▸ **Given problem**: Could you pick up the devotional piece on Daniel and the prince of the eunuchs after its last sentence and continue it?

▸ **Document extract**:

######

Now God had brought Daniel into favour and tender love with the prince of the eunuchs
Yesterday I spoke of how Daniel’s moral beliefs were at odds with the prince of the eunuchs’ fears. The two men were at an impasse, but notice from this verse that the relationship between them was not hostile. Daniel had already established a positive relationship with those whom he wished to have respect his culture. Read again the prince’s rejection and you will see that it is not motivated by malice, only by a fear of self-destruction.
In fact all of the exchanges in this story seem to be laced with a certain tenderness, both from Daniel and from his caretakers. All that follows in the tale is only able to occur because it is founded on the love between Daniel and these men.
Surely this is a lesson to all of us when discussing differences in our beliefs. These matters will go far more smoothly if we are able to first establish a mutual respect between us. And if we want respect for our different beliefs, first we need to establish a respect for one another’s person. Love for one another is the foundation of equality.

Discussing Spiritual Differences- Daniel 1:5, 8-10

And the king appointed them a daily provision of the king’s meat, and of the wine which he drank: so nourishing them three years, that at the end thereof they might stand before the king.
But Daniel purposed in his heart that he would not defile himself with the portion of the king’s meat, nor with the wine which he drank: therefore he requested of the prince of the eunuchs that he might not defile himself.
Now God had brought Daniel into favour and tender love with the prince of the eunuchs.

######

▸ **Given entries**:
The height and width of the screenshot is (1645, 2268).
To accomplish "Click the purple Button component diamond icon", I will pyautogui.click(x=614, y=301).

######

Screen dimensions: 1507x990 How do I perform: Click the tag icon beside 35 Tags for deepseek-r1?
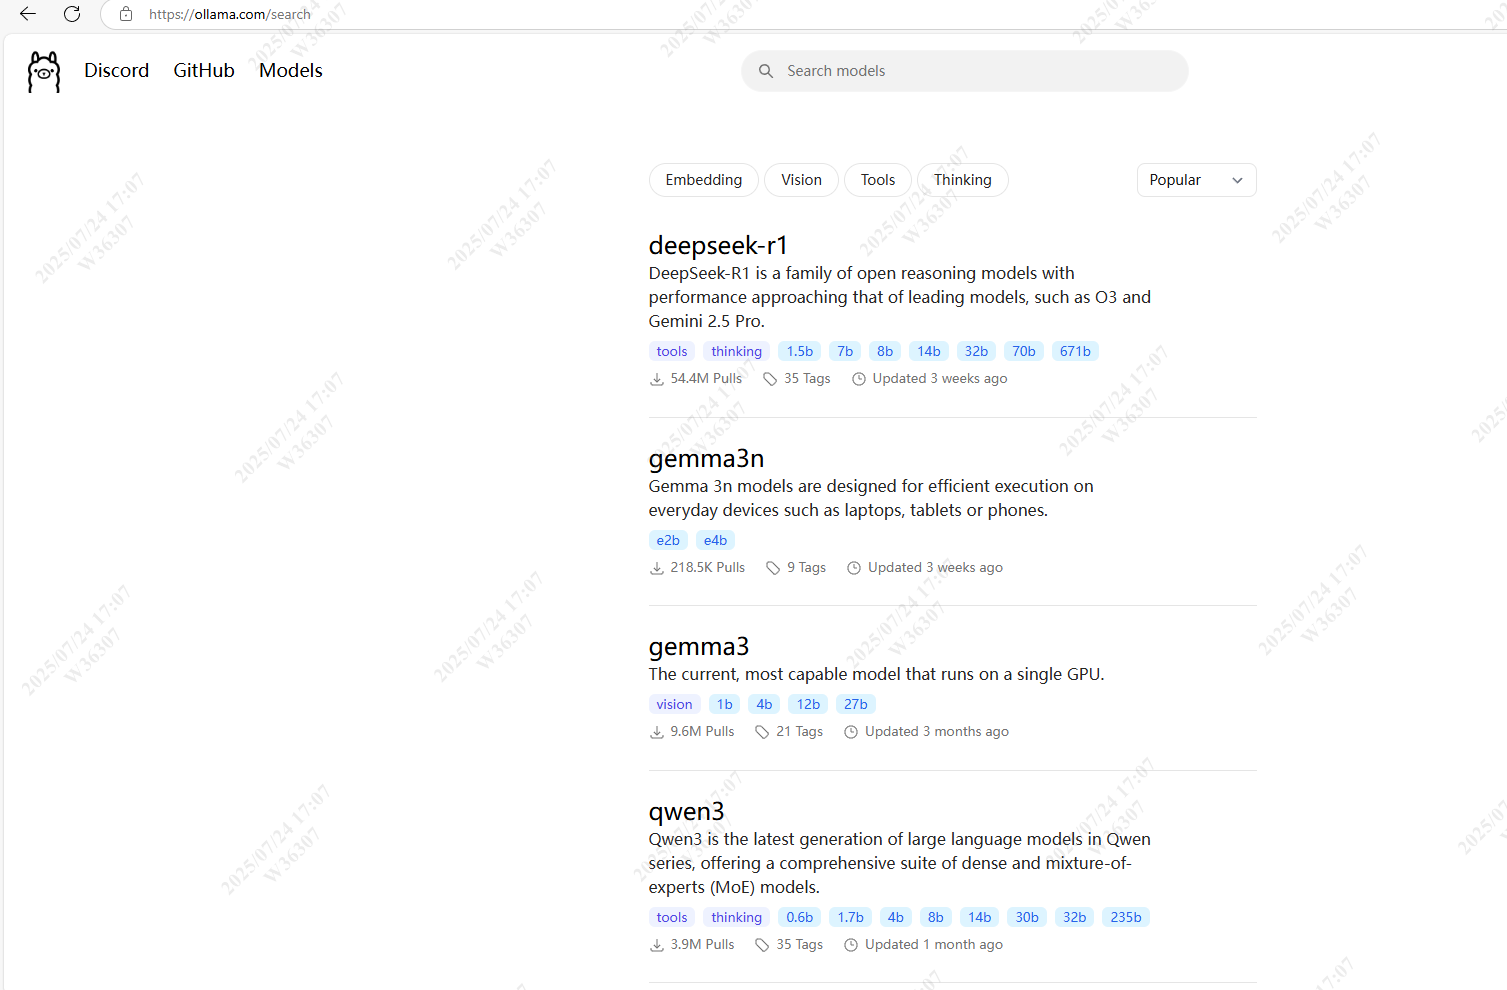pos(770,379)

######

▸ **Output for this exercise**:
And the prince of the eunuchs said unto Daniel, I fear my lord the king, who hath appointed your meat and your drink: for why should he see your faces worse liking than the children which are of your sort? then shall ye make me endanger my head to the king.

COMMENTARY

I love this story of Daniel, Hananiah, Mishael, and Azariah, who were seeking to maintain their covenants and not consume any unclean meat or drink. It is a small story, one that might seem inconsequential compared to the more epic tales of the Bible, but I believe it provides some wonderful lessons for us all.
There are multiple things I want to point out from this short narrative, so I will be reviewing them one-at-a-time over the next few days.

And the king appointed them a provision of the king’s meat: so nourishing them that they might stand before the king
But Daniel purposed that he would not defile himself with the portion of the king’s meat, nor with the wine
To begin with, let us consider the setting of it all. At the outset Daniel and his companions are captives in Babylon. They are being integrated with a court system that already exists, and they naturally come to a point of friction between their old culture and this new one. There will be more points of friction at other points in their lives, but this is the first time we see them caught between their new king and God.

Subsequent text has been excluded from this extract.